Was aber gehört zu einem seriösen, wissenschaftlich begleiteten Humortraining dazu? Spiele, Übungen aus dem Improvisationstheater, Witze erzählen, über den eigenen Humor und den der Eltern reflektieren. „Die Teilnehmer sollen lernen, mit einer gelasseneren Grundhaltung auch an problematische Situationen heranzugehen“, erklärt Wild. Torsten Fuchs, der seit Jahren als Clown in verschiedenen Kliniken arbeitet und jetzt auch einmal die Woche die herzkranken Patienten trainiert, ergänzt: „Die Frauen sollen wieder Leichtigkeit spüren und sich das Leben nicht schwer machen.“

Studienergebnisse könnten im Herbst vorliegen

Wichtig sind auch die Untersuchungen.

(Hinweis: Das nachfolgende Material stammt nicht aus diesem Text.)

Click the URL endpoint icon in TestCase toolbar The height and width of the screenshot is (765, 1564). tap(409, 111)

Allen Patienten werden vor Beginn und am Ende des Trainings Haarproben genommen und auf das Stresshormon Cortisol hin untersucht, damit die Werte verglichen werden können. Zudem stehen am Anfang und am Ende ein Belastungs-EKG und umfangreiche Fragebögen zum gesundheitlichen Befinden aller Teilnehmer. „Wir wollen Veränderungen wissenschaftlich dokumentieren“, sagt Peter Ong. Die Studienergebnisse werden frühestens im Herbst vorliegen. Nach den Sommerferien soll noch eine vierte Humorgruppe starten, damit am Ende die Werte für rund 40 Patienten vorliegen. „Die Studie soll schließlich auch aussagekräftig sein“, so der Oberarzt.

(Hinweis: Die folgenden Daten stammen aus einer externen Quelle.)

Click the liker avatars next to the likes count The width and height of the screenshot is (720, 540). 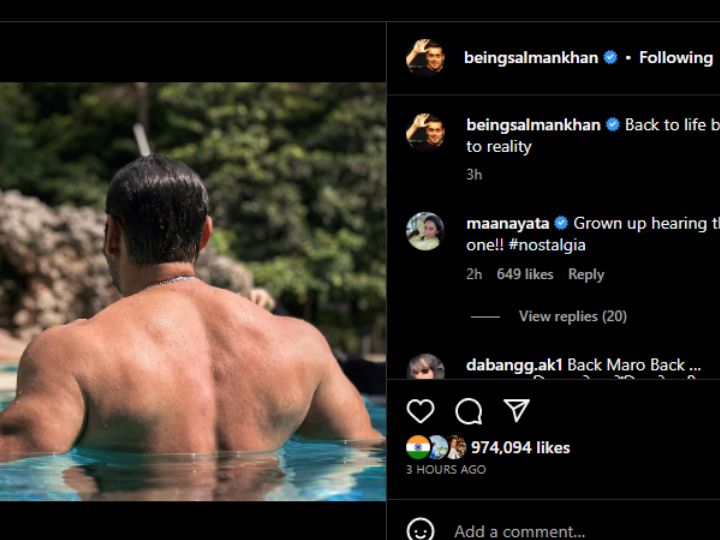click(x=436, y=447)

Die Frauen sitzen inzwischen im Kreis, jede erzählt, was sie aus den Sitzungen der vergangenen Wochen mitgenommen hat. Für Marieluise Pietrzok aus Plüderhausen steht das Ergebnis nach der siebten und letzten Gruppensitzung schon fest: „Ich bin kein trübsinniger Mensch, aber das Training hat mir geholfen, den Humor auch in schwierigen Situationen zu bewahren.“ Die 67-Jährige hat drei Herzkatheter gelegt bekommen und leidet noch immer an hohem Blutdruck. Auch die Stuttgarterin Lilo Herthneck kommt zu dem Schluss: „Wenn ich die Dinge gelassener nehme, kann ich mit meinen verengten Herzkranzgefäßen besser leben.“ Irena Paszek berichtet, dass sie auf einer Tausend-Kilometer-Autofahrt die Witz-CD, die alle Teilnehmerinnen im Kurs bekommen haben, angehört und einige Witze auch ins Polnische übersetzt habe. Daraufhin erzählt eine andere Teilnehmerin ihren neuesten Witz. „Was ist der Unterschied zwischen einer russischen Hochzeit und einer russischen Beerdigung? Ein Besoffener weniger.“ Die Frauen lachen.